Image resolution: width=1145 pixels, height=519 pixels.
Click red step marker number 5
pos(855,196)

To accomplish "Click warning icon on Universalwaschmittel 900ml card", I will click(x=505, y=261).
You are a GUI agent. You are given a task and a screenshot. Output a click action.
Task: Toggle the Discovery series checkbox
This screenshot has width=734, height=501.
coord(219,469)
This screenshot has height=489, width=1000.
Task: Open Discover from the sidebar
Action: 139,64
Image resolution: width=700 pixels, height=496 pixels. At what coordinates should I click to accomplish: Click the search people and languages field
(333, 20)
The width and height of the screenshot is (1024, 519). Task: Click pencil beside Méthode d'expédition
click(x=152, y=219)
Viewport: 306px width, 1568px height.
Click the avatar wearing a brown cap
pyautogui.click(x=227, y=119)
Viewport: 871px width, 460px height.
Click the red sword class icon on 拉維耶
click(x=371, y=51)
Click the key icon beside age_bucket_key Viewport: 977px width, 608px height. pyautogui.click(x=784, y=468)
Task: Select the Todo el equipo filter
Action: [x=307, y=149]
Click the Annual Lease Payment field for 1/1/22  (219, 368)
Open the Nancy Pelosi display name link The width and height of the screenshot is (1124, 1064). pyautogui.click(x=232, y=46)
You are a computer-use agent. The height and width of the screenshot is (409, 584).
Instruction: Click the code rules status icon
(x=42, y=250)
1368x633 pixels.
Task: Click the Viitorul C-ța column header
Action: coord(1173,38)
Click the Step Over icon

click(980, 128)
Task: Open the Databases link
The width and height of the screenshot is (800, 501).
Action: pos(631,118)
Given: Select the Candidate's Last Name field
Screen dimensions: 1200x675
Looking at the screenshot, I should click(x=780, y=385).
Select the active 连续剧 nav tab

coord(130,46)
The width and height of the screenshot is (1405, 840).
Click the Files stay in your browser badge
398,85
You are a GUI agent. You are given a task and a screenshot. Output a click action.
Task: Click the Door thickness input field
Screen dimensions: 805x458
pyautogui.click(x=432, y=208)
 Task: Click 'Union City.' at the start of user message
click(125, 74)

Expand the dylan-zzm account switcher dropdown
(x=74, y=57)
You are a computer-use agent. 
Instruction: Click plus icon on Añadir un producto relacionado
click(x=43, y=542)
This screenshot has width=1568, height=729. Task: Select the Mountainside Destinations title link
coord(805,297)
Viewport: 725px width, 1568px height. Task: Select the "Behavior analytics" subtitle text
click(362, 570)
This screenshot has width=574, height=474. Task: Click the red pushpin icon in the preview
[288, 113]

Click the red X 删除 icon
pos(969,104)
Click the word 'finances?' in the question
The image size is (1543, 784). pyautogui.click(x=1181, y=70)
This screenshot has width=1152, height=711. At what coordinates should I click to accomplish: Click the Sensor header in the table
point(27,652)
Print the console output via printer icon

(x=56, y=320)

#### [Task to carry out]
Work out how many lines in this data contain "computer". Only that number should be given.

#### [Exercise output]
2